La class action sul materiale di abuso sessuale su minori generato dall’IA si è ampliata. Martedì 7 luglio, gli avvocati di Lieff Cabraser Heimann & Bernstein hanno depositato un atto di citazione emendato presso la U.S. District Court for the Northern District of California, aggiungendo due attrici e un secondo convenuto. Il caso, inizialmente presentato a marzo 2026 da tre adolescenti del Tennessee, conta ora cinque Jane Doe attrici e indica Stability AI — il produttore di Stable Diffusion — insieme a SpaceXAI, la società di Elon Musk nota come xAI quando la causa è iniziata.
Le nuove accuse
Le due attrici aggiunte alla denuncia sono donne del Wyoming e del Wisconsin. Secondo il deposito, il patrigno dell’attrice identificata come Jane Doe 4, oggi sulla ventina, ha usato Grok per generare circa 7.000 immagini e video sessualmente espliciti di lei, tutti ricavati da una singola fotografia scattata quando aveva circa 11 anni.
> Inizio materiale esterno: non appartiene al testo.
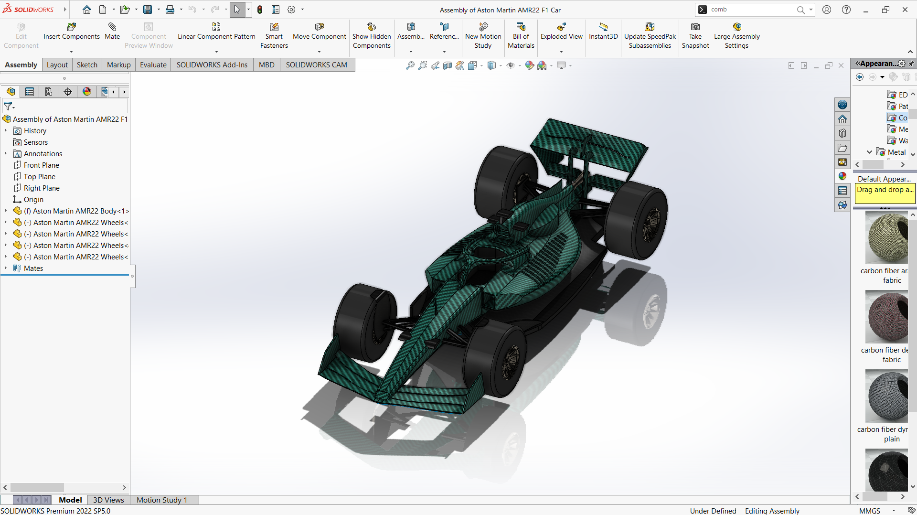Toggle Show Hidden Components
Viewport: 917px width, 515px height.
[372, 36]
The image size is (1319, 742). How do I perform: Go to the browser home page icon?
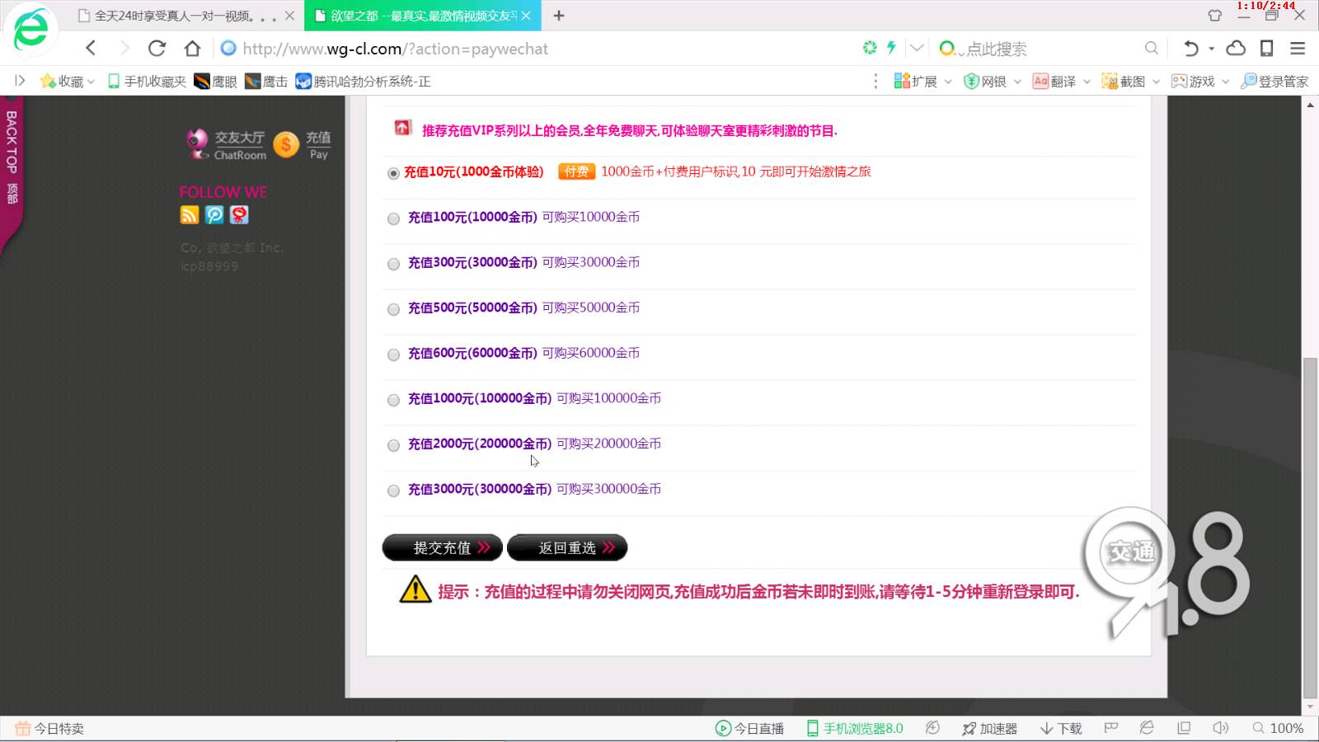(192, 49)
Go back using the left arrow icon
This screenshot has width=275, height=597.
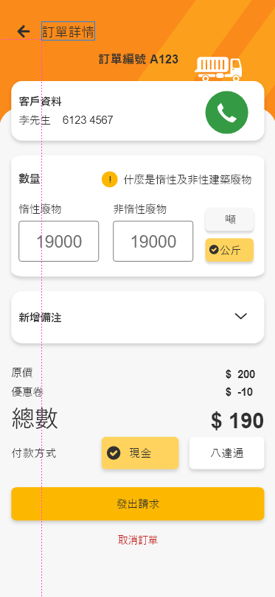click(24, 31)
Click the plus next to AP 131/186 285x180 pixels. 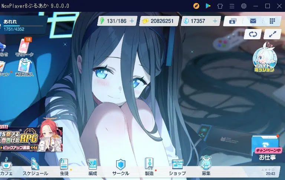[x=132, y=21]
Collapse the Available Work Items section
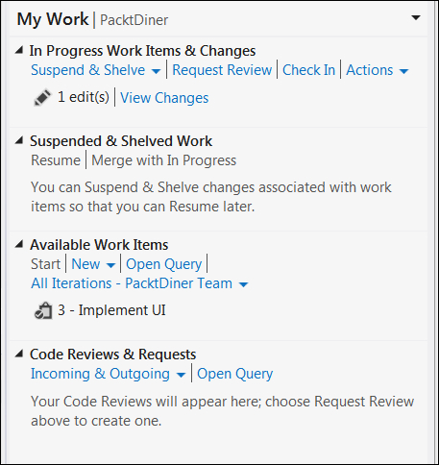The image size is (439, 465). point(19,244)
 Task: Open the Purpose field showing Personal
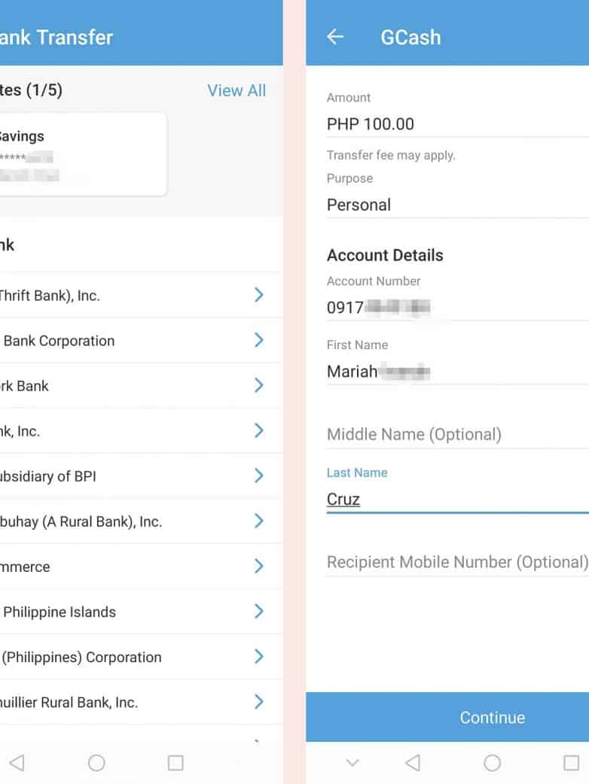point(452,205)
La denuncia afferma che parte del materiale conteneva didascalie esplicite.
L’accusa sulla segnalazione
Le aziende statunitensi sono tenute per legge a segnalare al National Center for Missing & Exploited Children il sospetto materiale di abuso sessuale su minori. La denuncia sostiene che SpaceXAI abbia presentato un solo segnalamento a NCMEC, in febbraio, un numero che i querelanti ritengono inconciliabile con il volume di immagini che, a loro dire, Grok avrebbe prodotto.
La teoria giuridica
Le richieste si basano su Masha's Law, sul Trafficking Victims Protection Act e sul diritto della California, e includono produzione di CSAM, beneficio da un’attività di tratta sessuale, negligenza, progettazione difettosa del prodotto e public nuisance. Quest’ultimo capo è il più ampio. "Public nuisance significa che non si tratta solo di qualcosa di problematico per i nostri assistiti", ha dichiarato Annika K. Martin, socia di Lieff Cabraser che dirige il gruppo dello studio dedicato ai sopravvissuti agli abusi sessuali e guida il caso con la co-difensora Vanessa Baehr-Jones. "Si tratta di qualcosa che è una piaga per la società." La proposta di class action nazionale riguarda chiunque negli Stati Uniti le cui immagini reali dell’infanzia siano state alterate da Grok in materiale sessualizzato. I querelanti chiedono danni e un provvedimento del tribunale che imponga misure di protezione efficaci.
Le risposte
Stability AI ha dichiarato in una nota che "qualsiasi suggerimento secondo cui la sicurezza non sia per noi una priorità assoluta è categoricamente errato", aggiungendo: "prendiamo sul serio le nostre responsabilità etiche". SpaceXAI non ha risposto alle richieste di commento. I regolatori sono arrivati per primi allo stesso tema: l’Ofcom britannico ha aperto il 12 gennaio un’indagine ai sensi dell’Online Safety Act su X, l’ICO ne ha aperta una propria il 3 febbraio sulla generazione di immagini sessualizzate di Grok, e la Commissione europea ha avviato procedimenti ai sensi del Digital Services Act.